Materials provided ▸
========================================
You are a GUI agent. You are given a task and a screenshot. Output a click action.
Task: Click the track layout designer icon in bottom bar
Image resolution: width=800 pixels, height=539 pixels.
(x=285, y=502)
========================================
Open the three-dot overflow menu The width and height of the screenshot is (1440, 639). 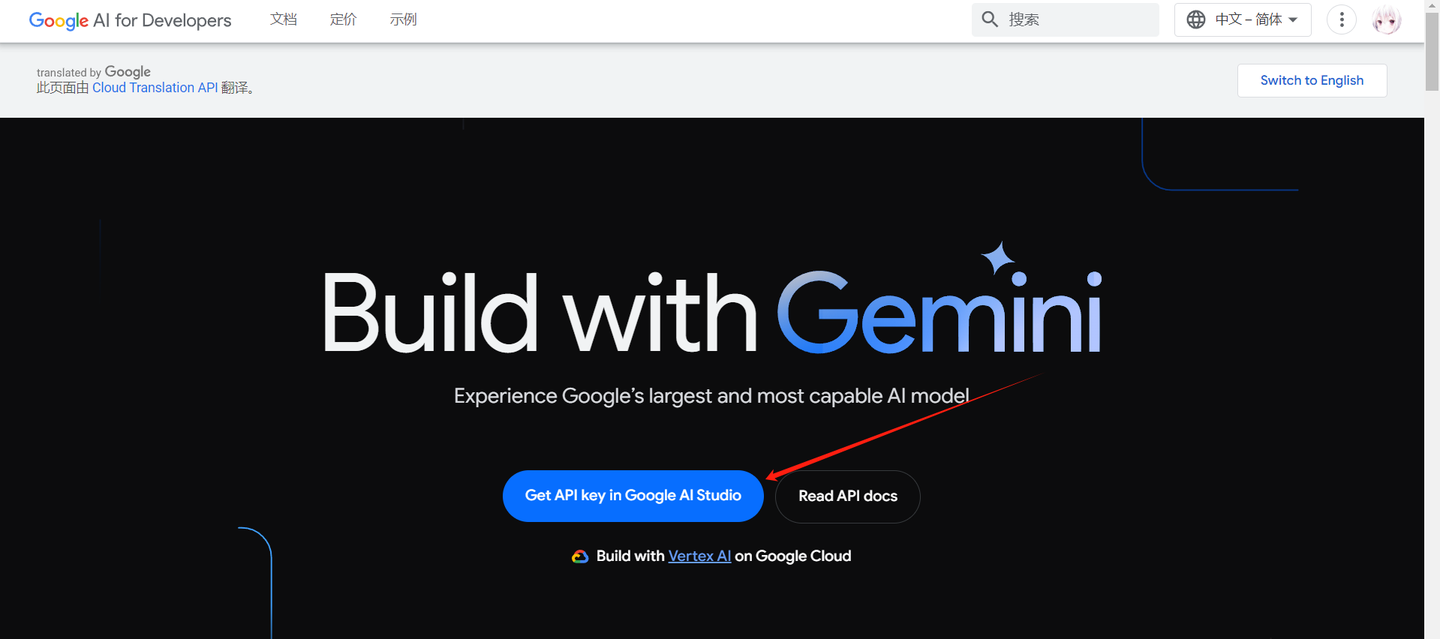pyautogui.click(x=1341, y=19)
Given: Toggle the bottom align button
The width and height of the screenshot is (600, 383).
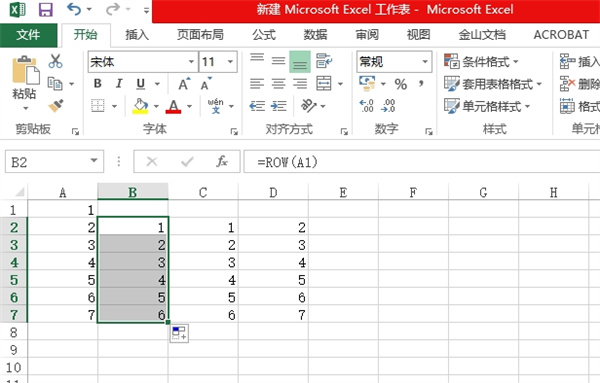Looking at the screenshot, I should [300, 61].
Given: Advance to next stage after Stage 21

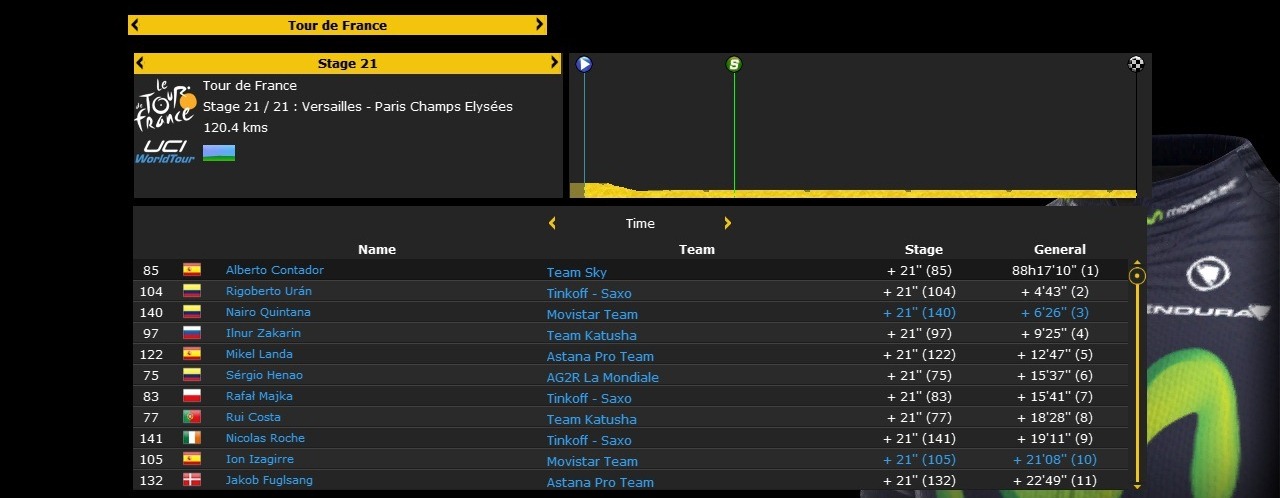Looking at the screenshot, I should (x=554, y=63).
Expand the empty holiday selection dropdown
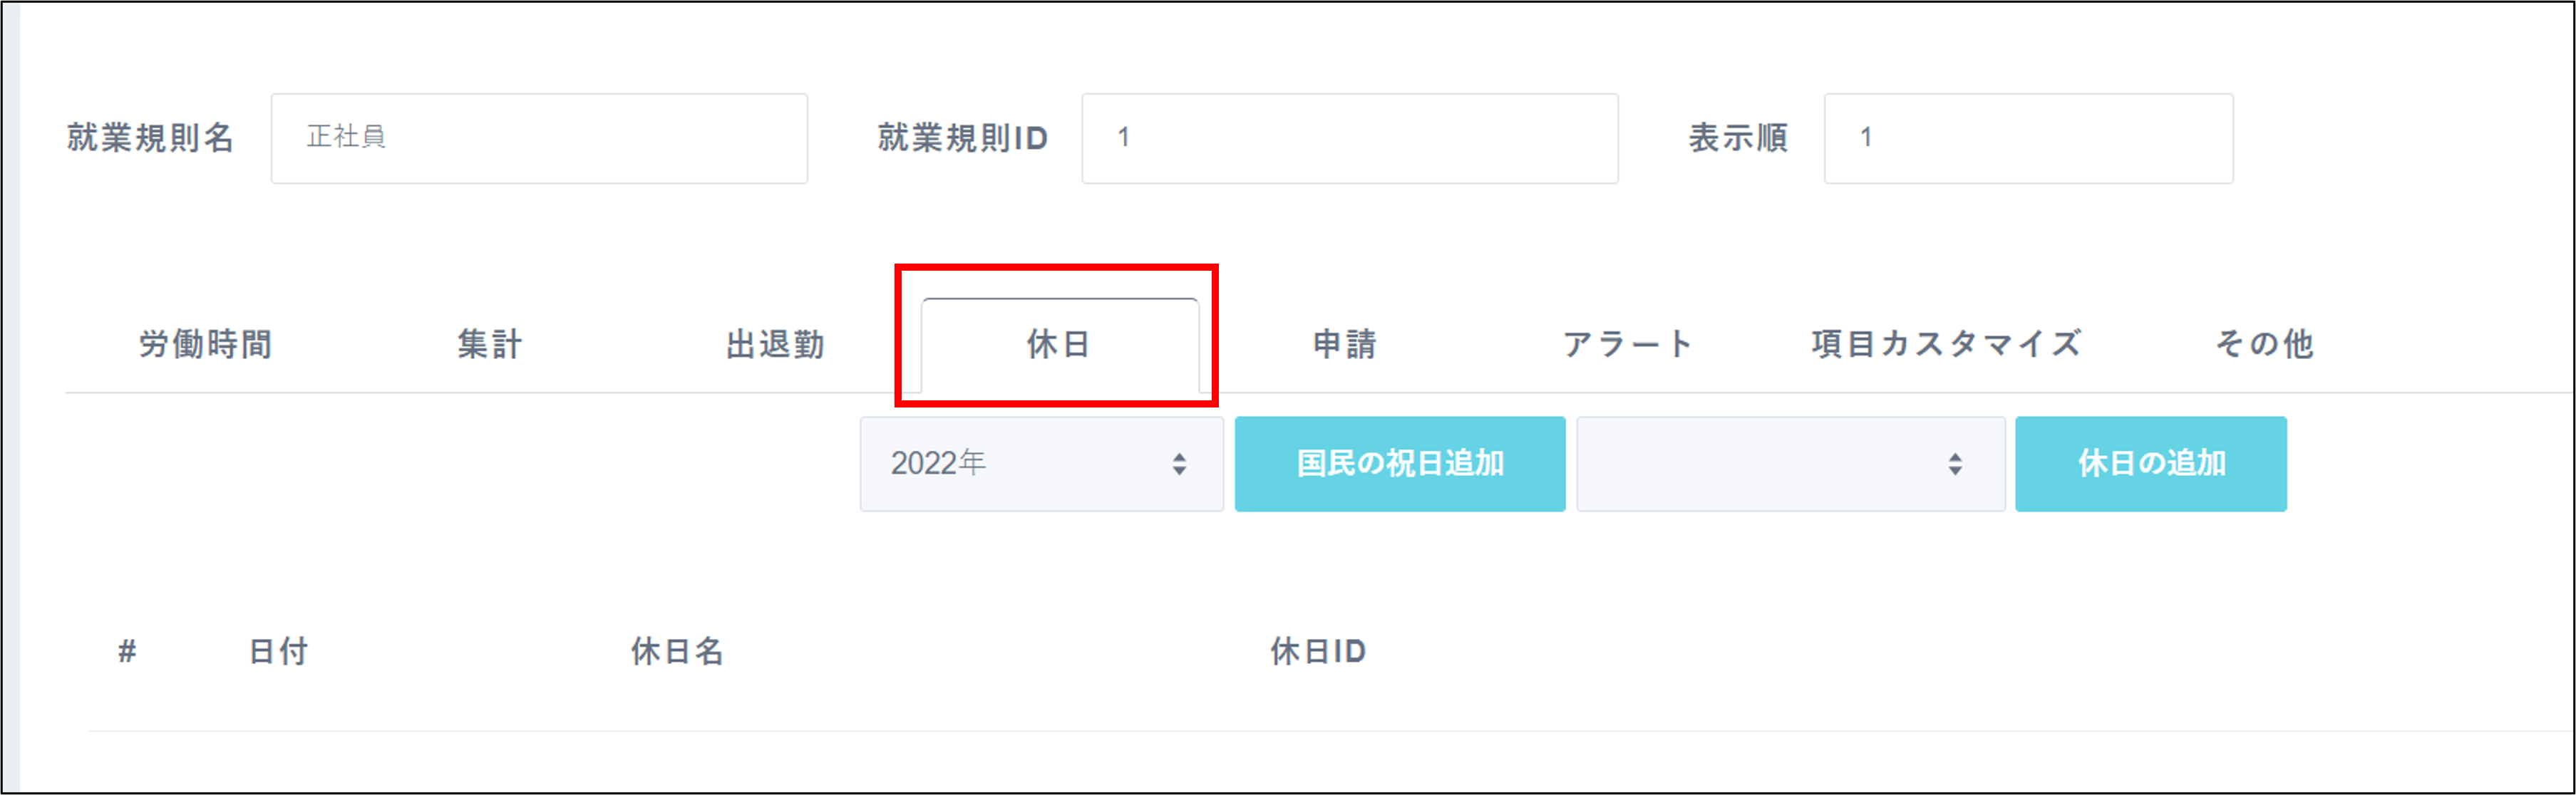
========================================
Work task ▸ The lines above that hold "bottom" are the result; show every one of them.

Task answer ▸
Task: Click the track layout designer icon in bottom bar
Given: Toggle the bottom align button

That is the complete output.